The two climate activists who on 14 February poured red powder on a museum display case holding the US Constitution have each been sentenced to more than a year in prison. Donald Zepeda of Maryland was handed a two-year sentence; his co-defendant, Jackson Green of Utah, got 18 months. Each will also have two years of supervised release.
Zepeda and Green are involved with the climate-activism group Declare Emergency, and they have both previously participated in similar actions at museums. The difference in their sentences is likely due to Zepeda’s longer history of actions in the name of climate activism—including filming the paint-smudging of the case holding Edgar Degas’s famed Little Dancer in April 2023.
For Green’s part, he was the one who wrote “Honor Them” on the wall in red paint next to an African American Civil War memorial last year at the National Gallery of Art (NGA) in Washington, DC. Zepeda filmed that protest as well, although Green was the only one arrested, charged and ultimately sentenced to 90 days in prison, which he will serve concurrently with his new 18-month sentence. Green was also ordered to pay $706 in restitution to the NGA.
In a statement, US District Judge Amy Berman Jackson, who presided over the Constitution case, called Zepeda and Green’s actions at the National Archives in Washington, DC, “unserious, ineffective and unconnected to the climate emergency in any way”. She added that the sentences were necessary in order to deter future similar actions in what she called a “misguided” act of protest. “The message has to be clear: eco-vandalism is not a good idea,” she said. “It’s not ecological. It's just vandalism.”
Coincidentally, Jackson was also assigned to the Degas case, which involved two other Declare Emergency activists (with help from Zepeda). One of them, Joanna Smith, pleaded guilty and was handed a 60-day prison sentence with two years of supervised release and 150 hours of community service in April of this year. The other, Timothy Martin, is scheduled for a jury trial starting on 6 January 2025—again with Jackson presiding.
Zepeda and Green had each pleaded guilty to one charge of destruction of government property, which carries a maximum sentence of ten years in prison. As part of their sentences, they are expected to pay the National Archives $58,607.59 for the damage caused to the display case. The Constitution itself was unharmed, but the incident led the archives to close to the public for four days and to beef up security.
In a statement read in court, Green wrote: “I did genuinely think we were going about the actions in such a way that they wouldn’t cause significant harm to others, but I realise now the ignorance and lack of consideration that belief represented. I also recognise that regardless of my intentions, the harm I caused is real and is my responsibility.” He added: “I have come to realise that in addition to causing direct harm to individuals, destructive protest actions like the ones I carried out can lead to the opposite of our intentions by creating a negative response—turning people off from climate activism and creating further discord.”

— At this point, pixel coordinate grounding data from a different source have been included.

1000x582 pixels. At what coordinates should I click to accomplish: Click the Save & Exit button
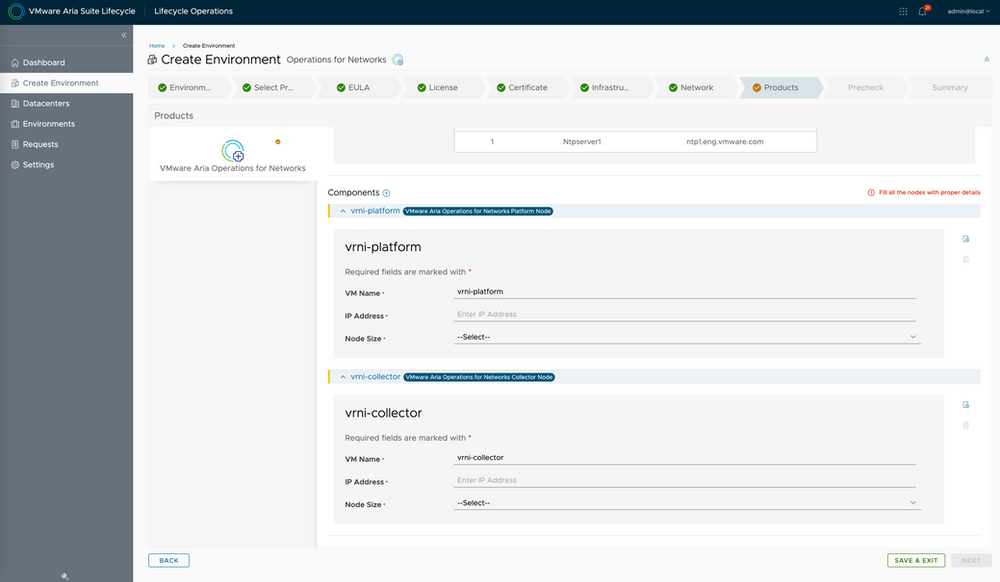(915, 560)
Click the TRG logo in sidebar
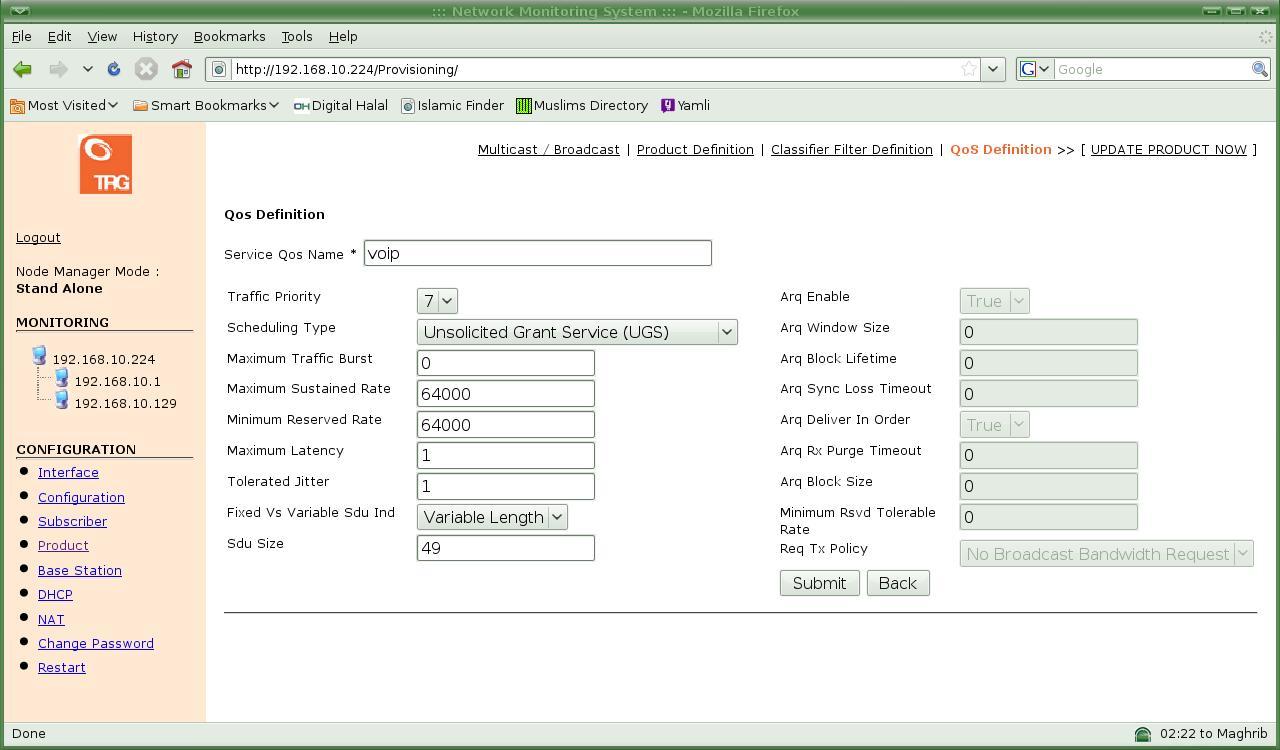Image resolution: width=1280 pixels, height=750 pixels. (105, 164)
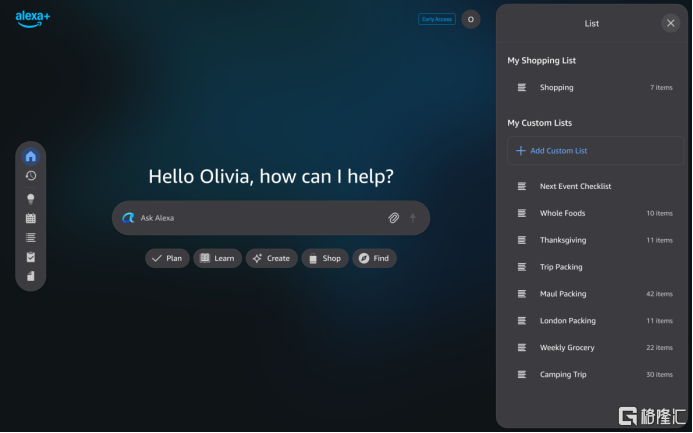Open the Home icon in sidebar

pyautogui.click(x=31, y=156)
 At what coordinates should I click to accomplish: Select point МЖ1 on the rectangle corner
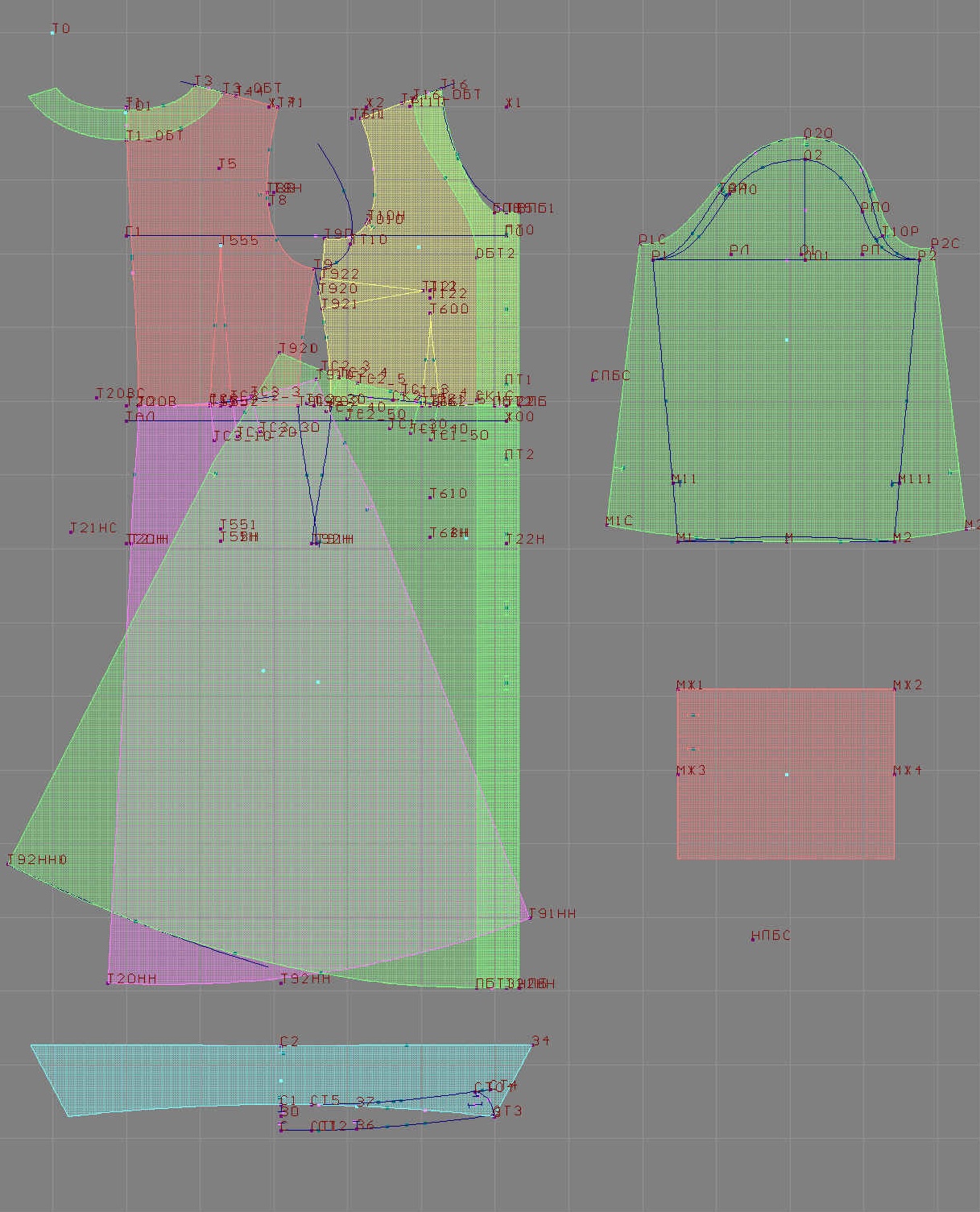tap(678, 689)
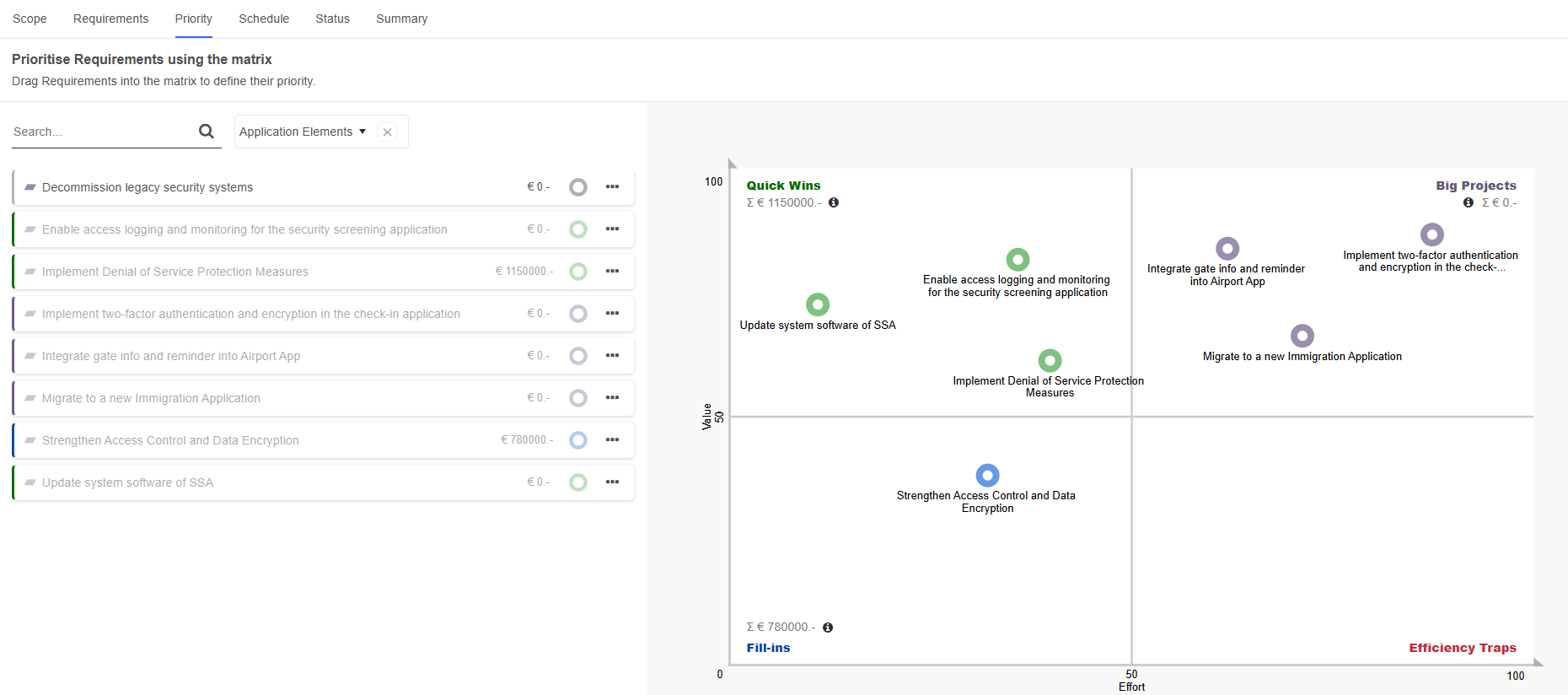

Zepeda’s court statement was less apologetic, defending his actions and blaming the government for its friendliness with the fossil-fuel industry and lack of response to the climate crisis. He cited a 2023 Senate report, which estimated that “taxpayers pay about $20bn every year to the fossil-fuel industry” in the form of federal subsidies. Zepeda added that the feelings stirred up by his actions were very much a part of the point: “We need to feel that real sense of fear and emotion, lest we relegate this issue to future generations who are less able to address the problem.”
Zepeda is often cited as a co-founder and leader of Declare Emergency. In the past several years, he has participated in a number of climate actions and, according to a recent profile by New York Magazine’s Elizabeth Weil, he has been arrested more than 20 times for civil disobedience. Perhaps most notably, back in 2017—years before the dawn of Declare Emergency—Zepeda broke into an oil-pipeline facility in Washington State in an attempt to shut down a pipeline carrying tar-sands oil in from Canada. Zepeda failed to reach the safety valve but was convicted of second-degree burglary, sabotage and malicious mischief and spent 60 days in prison. He was happy to learn later that the facility had, in fact, shut down the pipeline on their own accord for several hours as a result of his actions.